* _Problem to work on_
Only the lines from the one containing "Image resolution: width=1189" to the end of the material belong in your answer. Please copy them word for word.

* _Given records_
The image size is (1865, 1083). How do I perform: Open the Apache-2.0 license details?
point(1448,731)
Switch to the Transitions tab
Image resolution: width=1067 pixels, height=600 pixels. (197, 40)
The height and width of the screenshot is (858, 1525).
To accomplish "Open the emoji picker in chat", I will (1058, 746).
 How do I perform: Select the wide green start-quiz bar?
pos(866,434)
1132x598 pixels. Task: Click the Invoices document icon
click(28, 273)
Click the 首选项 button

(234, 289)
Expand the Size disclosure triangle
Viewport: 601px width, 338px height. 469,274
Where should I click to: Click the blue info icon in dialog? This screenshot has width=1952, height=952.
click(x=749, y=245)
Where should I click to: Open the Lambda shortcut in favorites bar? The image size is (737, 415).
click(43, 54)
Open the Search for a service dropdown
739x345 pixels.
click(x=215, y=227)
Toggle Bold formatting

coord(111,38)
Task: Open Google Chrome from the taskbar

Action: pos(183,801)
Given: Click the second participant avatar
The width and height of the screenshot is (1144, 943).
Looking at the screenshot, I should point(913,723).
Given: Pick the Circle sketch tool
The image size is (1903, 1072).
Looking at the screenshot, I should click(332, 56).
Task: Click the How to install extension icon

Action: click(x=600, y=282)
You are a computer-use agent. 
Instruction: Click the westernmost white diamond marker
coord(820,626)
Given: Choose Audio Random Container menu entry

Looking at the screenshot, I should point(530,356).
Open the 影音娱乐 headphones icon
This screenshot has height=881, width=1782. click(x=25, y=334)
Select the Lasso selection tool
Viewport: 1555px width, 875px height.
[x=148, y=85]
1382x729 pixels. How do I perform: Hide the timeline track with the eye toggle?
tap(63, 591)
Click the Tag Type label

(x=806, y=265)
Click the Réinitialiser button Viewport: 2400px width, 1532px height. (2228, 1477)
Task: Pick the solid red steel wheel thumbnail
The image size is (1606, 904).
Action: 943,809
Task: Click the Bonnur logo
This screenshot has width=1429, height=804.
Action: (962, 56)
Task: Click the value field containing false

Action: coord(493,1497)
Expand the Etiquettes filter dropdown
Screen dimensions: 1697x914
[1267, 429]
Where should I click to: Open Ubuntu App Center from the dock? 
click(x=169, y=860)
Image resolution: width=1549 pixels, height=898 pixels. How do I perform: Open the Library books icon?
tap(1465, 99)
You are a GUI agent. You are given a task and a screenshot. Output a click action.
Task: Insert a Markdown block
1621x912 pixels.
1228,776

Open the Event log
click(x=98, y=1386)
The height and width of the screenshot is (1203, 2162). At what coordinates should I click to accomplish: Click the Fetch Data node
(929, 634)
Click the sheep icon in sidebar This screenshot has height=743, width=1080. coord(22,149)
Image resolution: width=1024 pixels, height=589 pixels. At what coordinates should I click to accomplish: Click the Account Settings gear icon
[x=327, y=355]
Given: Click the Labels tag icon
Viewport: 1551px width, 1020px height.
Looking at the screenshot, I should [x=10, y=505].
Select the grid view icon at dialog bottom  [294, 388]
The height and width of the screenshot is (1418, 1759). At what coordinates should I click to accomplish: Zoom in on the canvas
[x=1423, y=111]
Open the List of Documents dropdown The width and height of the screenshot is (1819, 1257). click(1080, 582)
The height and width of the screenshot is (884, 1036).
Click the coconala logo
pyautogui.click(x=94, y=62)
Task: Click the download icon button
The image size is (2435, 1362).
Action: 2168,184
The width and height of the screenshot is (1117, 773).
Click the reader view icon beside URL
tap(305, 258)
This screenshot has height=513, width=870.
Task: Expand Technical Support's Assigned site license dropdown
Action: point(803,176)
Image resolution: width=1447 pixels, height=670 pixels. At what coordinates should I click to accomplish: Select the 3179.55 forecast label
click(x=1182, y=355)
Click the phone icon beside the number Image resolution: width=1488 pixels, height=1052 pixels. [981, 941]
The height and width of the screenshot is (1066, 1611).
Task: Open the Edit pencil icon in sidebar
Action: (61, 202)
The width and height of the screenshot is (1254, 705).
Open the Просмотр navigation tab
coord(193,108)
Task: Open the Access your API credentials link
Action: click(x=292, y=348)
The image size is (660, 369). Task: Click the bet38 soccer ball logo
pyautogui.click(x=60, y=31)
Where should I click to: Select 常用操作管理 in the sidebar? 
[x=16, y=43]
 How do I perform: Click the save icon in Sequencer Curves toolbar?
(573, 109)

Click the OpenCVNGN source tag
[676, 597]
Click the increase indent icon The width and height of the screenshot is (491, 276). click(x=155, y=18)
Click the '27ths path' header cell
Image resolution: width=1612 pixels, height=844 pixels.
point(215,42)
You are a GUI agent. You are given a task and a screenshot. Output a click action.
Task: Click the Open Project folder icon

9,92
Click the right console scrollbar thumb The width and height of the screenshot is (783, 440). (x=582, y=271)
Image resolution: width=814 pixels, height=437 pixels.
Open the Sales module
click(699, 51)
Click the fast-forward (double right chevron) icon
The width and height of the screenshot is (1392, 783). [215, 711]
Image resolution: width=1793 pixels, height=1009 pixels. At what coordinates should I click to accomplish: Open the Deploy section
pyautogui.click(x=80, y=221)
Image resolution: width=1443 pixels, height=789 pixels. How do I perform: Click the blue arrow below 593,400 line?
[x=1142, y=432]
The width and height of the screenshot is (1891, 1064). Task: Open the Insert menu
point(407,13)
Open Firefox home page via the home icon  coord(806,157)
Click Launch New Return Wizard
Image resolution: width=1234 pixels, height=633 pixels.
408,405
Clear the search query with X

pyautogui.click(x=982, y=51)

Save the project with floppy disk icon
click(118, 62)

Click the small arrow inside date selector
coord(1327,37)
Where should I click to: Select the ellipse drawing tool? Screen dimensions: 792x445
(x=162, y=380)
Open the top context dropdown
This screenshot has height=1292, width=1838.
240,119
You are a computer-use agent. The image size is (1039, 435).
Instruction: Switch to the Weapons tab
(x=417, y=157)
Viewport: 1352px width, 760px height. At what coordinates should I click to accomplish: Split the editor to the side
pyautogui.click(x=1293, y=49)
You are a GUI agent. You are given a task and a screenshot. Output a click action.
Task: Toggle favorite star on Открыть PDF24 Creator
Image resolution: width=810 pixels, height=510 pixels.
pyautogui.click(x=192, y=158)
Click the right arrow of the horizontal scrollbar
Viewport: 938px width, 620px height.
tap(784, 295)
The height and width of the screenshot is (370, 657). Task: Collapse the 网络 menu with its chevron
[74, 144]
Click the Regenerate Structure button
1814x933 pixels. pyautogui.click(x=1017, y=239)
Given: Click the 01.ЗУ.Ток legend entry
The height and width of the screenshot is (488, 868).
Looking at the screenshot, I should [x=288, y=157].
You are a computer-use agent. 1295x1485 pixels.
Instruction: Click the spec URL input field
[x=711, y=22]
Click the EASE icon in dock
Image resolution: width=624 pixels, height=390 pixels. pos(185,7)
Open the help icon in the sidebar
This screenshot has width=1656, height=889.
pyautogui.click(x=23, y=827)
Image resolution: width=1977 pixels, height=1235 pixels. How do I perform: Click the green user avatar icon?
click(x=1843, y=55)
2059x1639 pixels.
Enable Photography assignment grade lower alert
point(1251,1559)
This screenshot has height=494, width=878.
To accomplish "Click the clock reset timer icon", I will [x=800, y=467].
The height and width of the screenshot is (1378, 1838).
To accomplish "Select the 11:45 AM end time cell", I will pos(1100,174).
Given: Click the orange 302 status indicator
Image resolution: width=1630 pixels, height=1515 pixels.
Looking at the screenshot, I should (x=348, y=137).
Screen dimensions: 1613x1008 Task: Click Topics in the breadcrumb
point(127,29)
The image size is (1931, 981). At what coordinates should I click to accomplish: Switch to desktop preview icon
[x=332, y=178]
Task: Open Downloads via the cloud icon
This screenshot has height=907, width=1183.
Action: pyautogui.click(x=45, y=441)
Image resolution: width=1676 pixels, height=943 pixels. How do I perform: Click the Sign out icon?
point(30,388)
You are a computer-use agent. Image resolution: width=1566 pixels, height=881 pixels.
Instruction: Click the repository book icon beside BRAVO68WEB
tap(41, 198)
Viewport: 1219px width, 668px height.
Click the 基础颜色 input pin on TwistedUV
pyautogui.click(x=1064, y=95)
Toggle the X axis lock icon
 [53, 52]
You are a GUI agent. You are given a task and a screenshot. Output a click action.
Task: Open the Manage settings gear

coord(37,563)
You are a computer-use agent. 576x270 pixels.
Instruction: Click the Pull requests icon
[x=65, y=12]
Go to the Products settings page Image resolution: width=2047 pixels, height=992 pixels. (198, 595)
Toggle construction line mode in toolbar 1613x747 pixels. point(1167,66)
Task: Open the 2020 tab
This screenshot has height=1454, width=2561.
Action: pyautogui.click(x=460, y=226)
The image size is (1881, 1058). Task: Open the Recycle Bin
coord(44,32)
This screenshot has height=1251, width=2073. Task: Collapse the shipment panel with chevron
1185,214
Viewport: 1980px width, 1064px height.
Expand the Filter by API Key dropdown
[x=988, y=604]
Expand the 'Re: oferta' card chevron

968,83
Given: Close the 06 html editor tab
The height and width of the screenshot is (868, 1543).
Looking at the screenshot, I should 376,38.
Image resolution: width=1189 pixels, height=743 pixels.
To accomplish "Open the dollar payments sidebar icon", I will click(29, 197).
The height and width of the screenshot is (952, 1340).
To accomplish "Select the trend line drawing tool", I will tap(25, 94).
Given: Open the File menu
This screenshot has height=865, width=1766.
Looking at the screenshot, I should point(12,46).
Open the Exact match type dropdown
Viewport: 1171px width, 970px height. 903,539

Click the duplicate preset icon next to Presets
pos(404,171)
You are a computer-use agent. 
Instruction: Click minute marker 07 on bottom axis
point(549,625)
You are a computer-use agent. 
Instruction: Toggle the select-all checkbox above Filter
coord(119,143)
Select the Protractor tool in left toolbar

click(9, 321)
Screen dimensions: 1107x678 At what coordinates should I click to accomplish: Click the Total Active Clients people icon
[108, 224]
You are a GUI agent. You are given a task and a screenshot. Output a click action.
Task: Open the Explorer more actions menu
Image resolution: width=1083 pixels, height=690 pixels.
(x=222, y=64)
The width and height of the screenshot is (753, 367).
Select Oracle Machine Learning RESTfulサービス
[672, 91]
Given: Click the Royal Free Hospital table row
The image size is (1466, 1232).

* _Solved problem_
Image resolution: width=1189 pixels, height=743 pixels.
To accomplish "Open the dollar payments sidebar icon", I will click(29, 197).
The height and width of the screenshot is (952, 1340).
To accomplish "Select the trend line drawing tool", I will tap(25, 94).
Given: Open the File menu
This screenshot has height=865, width=1766.
Looking at the screenshot, I should point(12,46).
Open the Exact match type dropdown
Viewport: 1171px width, 970px height. 903,539

Click the duplicate preset icon next to Presets
pos(404,171)
You are a computer-use agent. 
Instruction: Click minute marker 07 on bottom axis
point(549,625)
You are a computer-use agent. 
Instruction: Toggle the select-all checkbox above Filter
coord(119,143)
Select the Protractor tool in left toolbar

click(9, 321)
Screen dimensions: 1107x678 At what coordinates should I click to accomplish: Click the Total Active Clients people icon
[108, 224]
You are a GUI agent. You are given a task and a screenshot. Output a click action.
Task: Open the Explorer more actions menu
Image resolution: width=1083 pixels, height=690 pixels.
(x=222, y=64)
The width and height of the screenshot is (753, 367).
Select Oracle Machine Learning RESTfulサービス
[672, 91]
Given: Click the Royal Free Hospital table row
The image size is (1466, 1232).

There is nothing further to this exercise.